The commission aims to study, dismantle, and overhaul policies and infrastructure that perpetuate the legacies of segregation that are still apparent in America’s education system, immigration policies, and health care systems.

Law: Laws have historically been created to punish marginalized Americans. This is seen in the over-policing of communities of color as well as mass incarceration of Black people. If established, the TRHT commission would also work to overhaul criminal justice and education policies at the local, state, tribal, and federal levels — redressing the racial hierarchies baked in the system.

Economy: Throughout much of history, financial gain and corporate profit have been the driving force of the oppression of people of color — from taking sacred tribal lands to extract fossil fuels, to exploiting immigrant farmworkers for unconscionably low wages. The commission would work to break down racist imprints in the labor force and equitably expand educational opportunities for all communities.

While TRHT’s goals may seem complex and ambitious, the legislation is just a starting point to creating the commission and tackling the larger systemic issues entrenched in America’s fabric. The commission could also be a door-opener to a better understanding of the need for reparations.

“You want the soil to be tilled,” Hunter said. “When you plant the seeds of reparations, you want it to yield a positive outcome for everybody. And so it is the truth telling, and it is the healing work that tills the soil for this needed and necessary and required accountability.”

How the commission resolution is garnering support

In the past few years, there has been a growing interest in creating a US truth commission. The 1619 Project, led by the New York Times journalist Nikole Hannah-Jones, fueled a national conversation about how America’s founding begins with slavery. Add to that the movement in response to the police killing of George Floyd and a pandemic that’s disproportionately killing Black and brown people.

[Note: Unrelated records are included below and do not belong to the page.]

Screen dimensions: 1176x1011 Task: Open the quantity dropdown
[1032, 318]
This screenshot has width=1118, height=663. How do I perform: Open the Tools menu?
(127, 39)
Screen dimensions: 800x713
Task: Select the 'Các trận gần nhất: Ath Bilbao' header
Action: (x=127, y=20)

Now could be the time for Lee’s commission to come to fruition. The bill has garnered more than 100 co-sponsors in both the House and Senate, and has been endorsed by over 240 organizations and individuals, including the #BreatheWithMe campaign, Leadership Conferences on Civil and Human Rights, and the NAACP. Even celebrities like Stevie Wonder and Billie Eilish have promoted the idea of such a commission to address America’s underlying inequities.

Moreover, the January 6 insurrection in which pro-Trump extremists stormed the US Capitol, waving Confederate flags and other racist symbols, became further proof that speaks to the sense of urgency behind the commission. Supporters of the TRHT resolution and activists see the country’s current political landscape as a window of opportunity to tackle the nation’s rising racial tensions. Hunter, for instance, has been using the insurrection as the core narrative when calling Republican representatives to campaign for support for the commission.

“Part of what I was able to demonstrate effectively in my calls is that you see what happened in January 6 and how much of this whole issue of racial healing is also a national security issue,” Hunter said. “And that the longer we delay this, the more we leave ourselves vulnerable to future attacks, to future acts of aggression and violence, because there is just a deep need. It’s not a Democrat issue. It’s not a Republican issue. It’s an American issue.”

With a new Democratic majority in Congress and President Biden’s commitments to racial justice, Lee is hopeful to get the necessary support needed to bring America’s first truth commission into fruition. Throughout her life, and especially in her 22 years in Congress, Lee has had to witness the underlying legacies of oppression and injustice that many Black Americans, and other people of color have had to endure — but that has never been fully addressed at the federal level.

“People have to understand the why’s of systemic racism to understand today, and know that we’ll never really have true liberty and justice for all until the historical facts are made public, and the truth is told,” Lee said. “Only then we can heal, because there’s no healing without the truth.”